Two shortboard sessions for me yesterday. My fingers are getting better after the cortisone injections, but I'll refrain from gripping disciplines until they eventually completely heal. So I'm only surfing and, guess what, I'm loving it.
This is Micah working a little harbor roller. No doubt I would have been doing that if my fingers were fine, but I'm not missing it at all. Just accepting reality the way it is and it's pretty damn good with all these waves we're getting.
Blog reader Luca kindly sent me a photo of Honolua, breaking at a small size at the Point. You can see the 12s in those lines.
4am significant buoy readings
1.9ft @ 17s from 212° (SW)
That reading is highly suspicious for the following two reasons. There's similar period NW energy in the water and it will somehow hit that buoy. No other buoy registers that direction. So this is one of those cases in which we have to look at the webcams to figure out what's going on on the south shore. Yesterday it was knee to waist high.
8.3ft @ 16s from 309° (WNW)
8.2ft @ 18s from 307° (WNW)
6.7ft @ 18s from 309° (WNW)
4.8ft @ 18s from 318° (NW)
The question is: with an original direction that seems to be pretty consistent around 309 at the upstream buoys, which Maui spots will be hit and how much? The post Buoys to Maui travel times and Maui's shadow lines contains the shadow lines for many of them. For your convenience, here's a few that every Maui surfer should know by heart:
- Hookipa 305
- Honolua 335.
So Hookipa will be hit directly by all the energy that comes from 305 or more north. Everything else will need to wrap around all the upstream islands. Don't forget that the buoys only indicate the dominant direction (the one associated with the most energy), but swells always have a range of directions (300-315 in this case according to Pat Caldwell).

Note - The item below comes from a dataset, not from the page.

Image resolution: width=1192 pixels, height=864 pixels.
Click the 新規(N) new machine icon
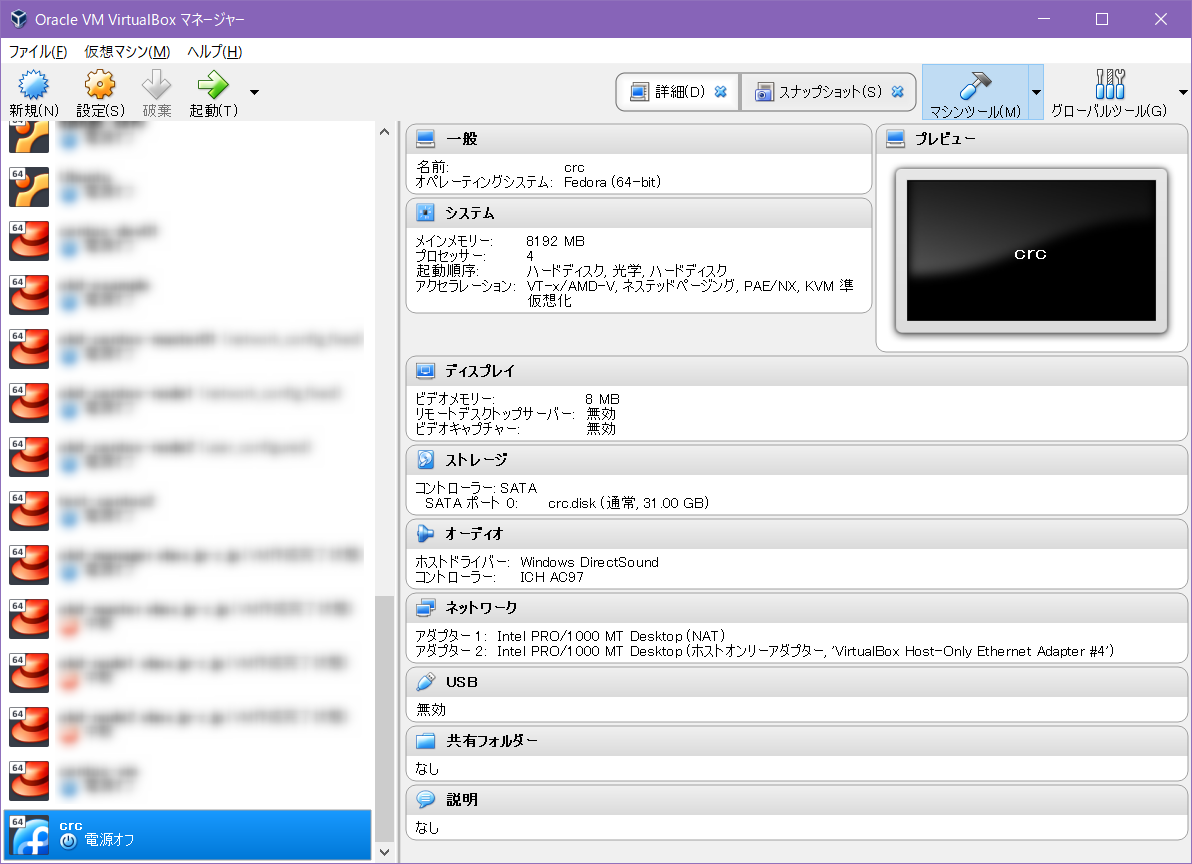pyautogui.click(x=33, y=87)
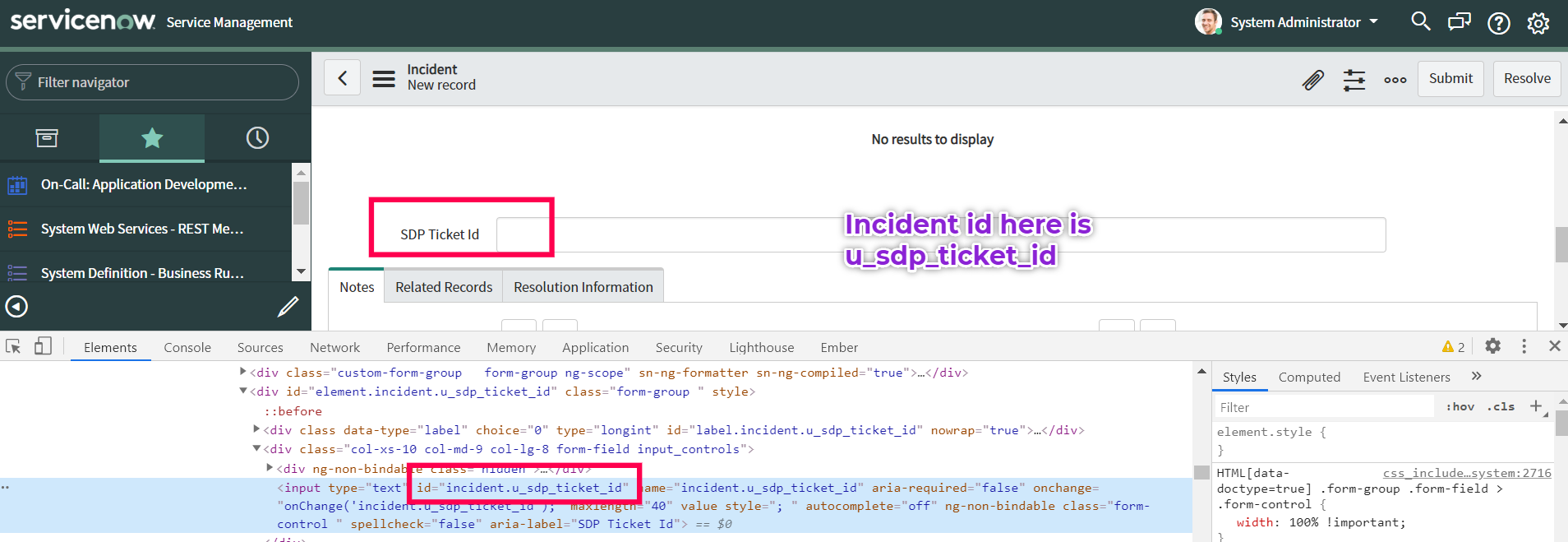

As a consequence of that, and as a consequence of the energy dissipation that is associated with the refraction, the size and consistency of the waves should be less at Kanaha and even less at Honolua. This last one can very easily be completely flat, even though some very inconsistent sets might manage to sneak in thanks to the supreme wrapping ability of 18s periods. I'd love a report/photo from there, if any of you west side guys go check it out (but I wouldn't drive too much for that).
North Pacific has yet again a nice relative close NW fetch. More waves to come.
South Pacific offers another strong Tasman Sea fetch. Another big swell for Fiji (in 2-3 days), another small one for us (in a week).